Exercise inputs ▸
◆ ◆ ◆ ◆
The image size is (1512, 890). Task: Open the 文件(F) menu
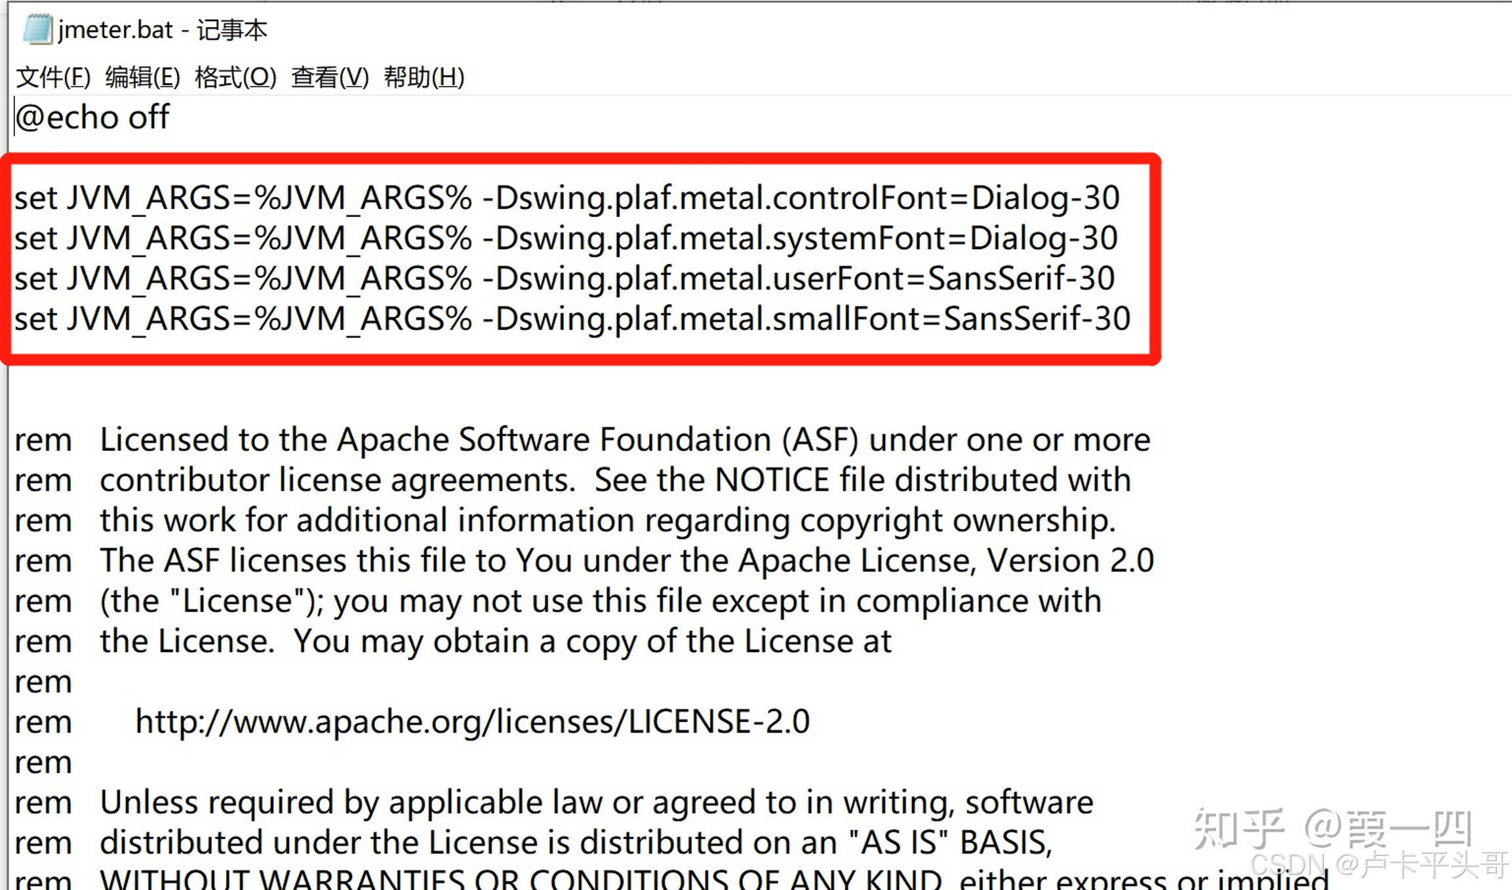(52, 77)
◆ ◆ ◆ ◆
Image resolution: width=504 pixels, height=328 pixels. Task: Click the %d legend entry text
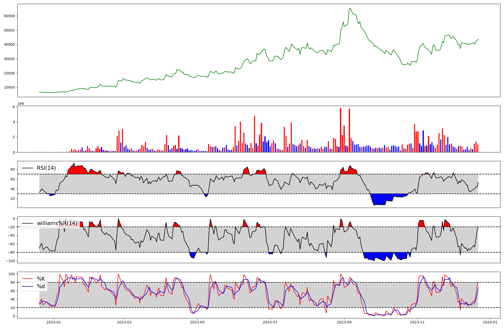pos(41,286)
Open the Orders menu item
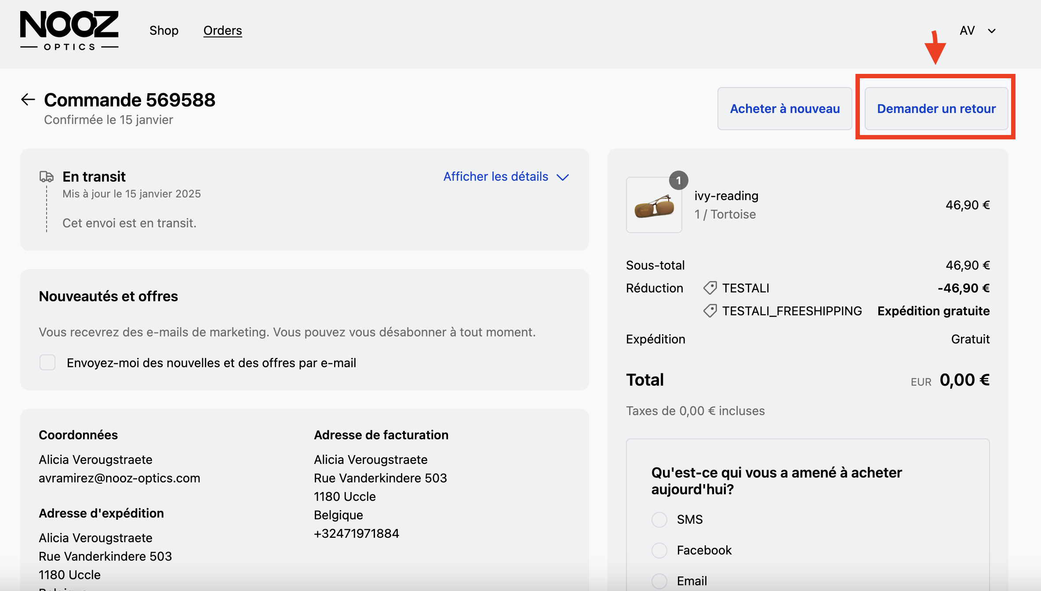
◆ ◆ ◆ ◆
Prompt ▸ Print nothing except the lines above from the one containing "Image resolution: width=504" down to the one containing "Open the Orders menu item", both included, exactly as written and free of pictures.

Task output ▸
Image resolution: width=504 pixels, height=328 pixels. Task: Click the %d legend entry text
pos(41,286)
Open the Orders menu item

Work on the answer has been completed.